* _Ausgewählter Artikel_
◇ ◇ ◇ ◇

Zehn Minuten am Körper der künftigen Prinzenbraut machen das eher gewagte Outfit zur Attraktion bei einer Versteigerung.

London. Jede Menge Hingucker, die von einem "Überraschungsgast" ausgestochen wurden: Eine prächtige Seidenrobe aus dem Jahr 1770. Atemberaubend bestickte Ballettkostüme aus der Zeit um 1900. Augenweiden gab es genug bei der Kleider-Auktion von Kerry Taylor am Donnerstag in London. Doch was war das Highlight des Abends? Ein bräunlich-gelb schimmerndes Stück Strick, durchsichtig und mit türkisem Besatz versehen. Geschmäcker sind verschieden, doch dass dieses Teil ohne seine besondere Geschichte jemals Tausende von Euro eingebracht hätte, darf bezweifelt werden. Aber die künftige Prinzessin Kate Middleton – Braut von Prinz William – trug es einst für rund 10 Minuten bei einer Studenten-Modenschau.

◇ ◇ ◇ ◇

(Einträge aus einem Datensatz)
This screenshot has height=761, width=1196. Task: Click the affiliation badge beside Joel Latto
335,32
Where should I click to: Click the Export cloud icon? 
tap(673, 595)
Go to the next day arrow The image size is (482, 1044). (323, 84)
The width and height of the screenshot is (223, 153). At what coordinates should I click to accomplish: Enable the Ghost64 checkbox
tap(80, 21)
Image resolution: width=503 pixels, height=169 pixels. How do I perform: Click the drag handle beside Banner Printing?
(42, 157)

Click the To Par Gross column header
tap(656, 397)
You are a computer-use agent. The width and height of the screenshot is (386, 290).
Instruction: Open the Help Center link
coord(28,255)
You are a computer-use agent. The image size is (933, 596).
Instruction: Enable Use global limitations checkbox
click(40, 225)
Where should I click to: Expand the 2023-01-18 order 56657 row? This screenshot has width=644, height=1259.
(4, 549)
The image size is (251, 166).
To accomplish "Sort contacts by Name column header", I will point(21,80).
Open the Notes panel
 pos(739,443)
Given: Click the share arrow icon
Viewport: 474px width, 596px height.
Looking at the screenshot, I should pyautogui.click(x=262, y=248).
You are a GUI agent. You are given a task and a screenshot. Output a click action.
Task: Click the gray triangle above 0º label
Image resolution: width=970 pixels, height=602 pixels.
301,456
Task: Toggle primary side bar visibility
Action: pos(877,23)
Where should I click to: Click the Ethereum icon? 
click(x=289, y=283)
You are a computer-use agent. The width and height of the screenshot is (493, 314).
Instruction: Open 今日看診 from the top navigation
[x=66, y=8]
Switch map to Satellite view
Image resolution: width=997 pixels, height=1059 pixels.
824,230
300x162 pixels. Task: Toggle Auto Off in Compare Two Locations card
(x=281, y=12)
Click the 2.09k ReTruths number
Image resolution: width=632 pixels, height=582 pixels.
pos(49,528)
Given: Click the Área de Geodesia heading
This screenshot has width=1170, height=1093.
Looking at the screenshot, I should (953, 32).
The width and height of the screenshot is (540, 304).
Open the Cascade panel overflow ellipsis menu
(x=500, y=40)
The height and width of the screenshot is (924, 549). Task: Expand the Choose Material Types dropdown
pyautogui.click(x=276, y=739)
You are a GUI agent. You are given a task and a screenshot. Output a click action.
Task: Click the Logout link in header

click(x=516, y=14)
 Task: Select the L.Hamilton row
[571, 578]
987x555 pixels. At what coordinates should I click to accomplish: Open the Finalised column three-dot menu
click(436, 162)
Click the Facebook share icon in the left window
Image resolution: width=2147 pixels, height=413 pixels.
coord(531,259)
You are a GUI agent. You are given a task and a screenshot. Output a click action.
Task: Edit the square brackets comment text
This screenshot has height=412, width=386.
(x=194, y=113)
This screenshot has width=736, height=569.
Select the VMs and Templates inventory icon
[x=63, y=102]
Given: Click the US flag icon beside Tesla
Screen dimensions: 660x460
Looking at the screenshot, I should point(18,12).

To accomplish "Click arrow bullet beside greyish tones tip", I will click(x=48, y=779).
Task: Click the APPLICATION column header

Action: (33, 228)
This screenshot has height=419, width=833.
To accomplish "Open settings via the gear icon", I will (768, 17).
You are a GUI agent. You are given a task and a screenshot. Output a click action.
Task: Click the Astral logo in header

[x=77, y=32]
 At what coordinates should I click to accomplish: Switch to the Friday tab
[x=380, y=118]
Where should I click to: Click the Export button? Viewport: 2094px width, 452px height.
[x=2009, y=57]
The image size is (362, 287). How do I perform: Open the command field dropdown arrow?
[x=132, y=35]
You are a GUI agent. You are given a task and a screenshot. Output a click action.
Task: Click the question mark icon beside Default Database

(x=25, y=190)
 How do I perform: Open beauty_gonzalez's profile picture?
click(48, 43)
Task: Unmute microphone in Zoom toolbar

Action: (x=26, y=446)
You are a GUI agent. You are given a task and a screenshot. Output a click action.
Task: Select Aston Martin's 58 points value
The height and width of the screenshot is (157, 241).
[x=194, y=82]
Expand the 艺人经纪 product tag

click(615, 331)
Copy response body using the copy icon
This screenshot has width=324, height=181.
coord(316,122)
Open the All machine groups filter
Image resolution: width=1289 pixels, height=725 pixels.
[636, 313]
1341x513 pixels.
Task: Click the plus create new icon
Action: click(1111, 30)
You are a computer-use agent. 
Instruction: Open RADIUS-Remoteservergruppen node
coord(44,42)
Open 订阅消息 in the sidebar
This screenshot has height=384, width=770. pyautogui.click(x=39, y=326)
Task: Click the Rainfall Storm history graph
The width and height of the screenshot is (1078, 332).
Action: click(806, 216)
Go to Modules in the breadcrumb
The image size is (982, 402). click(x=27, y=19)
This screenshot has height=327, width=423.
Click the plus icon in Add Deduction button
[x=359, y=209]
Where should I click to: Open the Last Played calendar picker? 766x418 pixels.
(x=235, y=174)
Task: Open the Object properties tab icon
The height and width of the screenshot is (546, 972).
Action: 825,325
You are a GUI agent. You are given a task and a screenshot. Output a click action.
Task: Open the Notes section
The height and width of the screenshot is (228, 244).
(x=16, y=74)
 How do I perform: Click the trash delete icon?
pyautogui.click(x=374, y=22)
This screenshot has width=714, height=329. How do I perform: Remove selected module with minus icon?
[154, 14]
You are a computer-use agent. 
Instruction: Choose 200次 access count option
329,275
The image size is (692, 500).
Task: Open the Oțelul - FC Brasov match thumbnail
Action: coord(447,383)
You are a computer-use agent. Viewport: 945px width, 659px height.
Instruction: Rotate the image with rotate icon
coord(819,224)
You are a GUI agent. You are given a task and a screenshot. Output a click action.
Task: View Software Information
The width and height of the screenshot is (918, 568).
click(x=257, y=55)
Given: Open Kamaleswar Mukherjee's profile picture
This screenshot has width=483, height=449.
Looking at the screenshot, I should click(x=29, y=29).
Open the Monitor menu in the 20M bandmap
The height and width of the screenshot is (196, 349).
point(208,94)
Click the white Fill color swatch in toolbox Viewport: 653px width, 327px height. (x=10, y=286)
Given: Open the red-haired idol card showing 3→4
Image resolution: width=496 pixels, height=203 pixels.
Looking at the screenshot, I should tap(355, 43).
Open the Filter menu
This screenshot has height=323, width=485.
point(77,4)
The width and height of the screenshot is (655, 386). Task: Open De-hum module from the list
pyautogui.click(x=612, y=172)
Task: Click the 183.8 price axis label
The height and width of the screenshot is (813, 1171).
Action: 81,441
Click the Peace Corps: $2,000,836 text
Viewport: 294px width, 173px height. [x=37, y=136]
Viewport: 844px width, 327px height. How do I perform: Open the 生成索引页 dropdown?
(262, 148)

◇ ◇ ◇ ◇

Schreibe die Fortsetzung des Artikels über die Kleider-Auktion in London, die direkt an seinen letzten Satz anschließt. Die Einträge stehen in keinem Zusammenhang mit dem Artikel.

Geschätzt worden war das Kleid auf ein Minimum von 8000 Pfund (9200 Euro). Doch Auktionshausbesitzerin Taylor hatte schon früh gemerkt, dass das Interesse riesig war. Sie habe Anrufe aus aller Welt bekommen. Auch die Fernsehteams und Journalisten hätten sich vermutlich nicht in so großer Zahl hinter die Bieter gestellt, hätte vorne nicht Kates Laufsteg-Exemplar auf einer Plastikpuppe gehangen.

Im Zeitplan war es als letztes Los platziert. Vorgänger waren zwei Kleider, die Williams Mutter Diana gehört hatten. Die ganze Versteigerung hatte einen royalen Touch. Auch einige Nachtgewänder, Accessoires und Taschen von Wallis Simpson, der Frau von König Edward VIII., waren im Angebot. Der Vorfahre Williams hatte wegen der Liebe zu der geschiedenen Bürgerlichen 1936 auf den Thron verzichtet und damit einen Skandal ausgelöst.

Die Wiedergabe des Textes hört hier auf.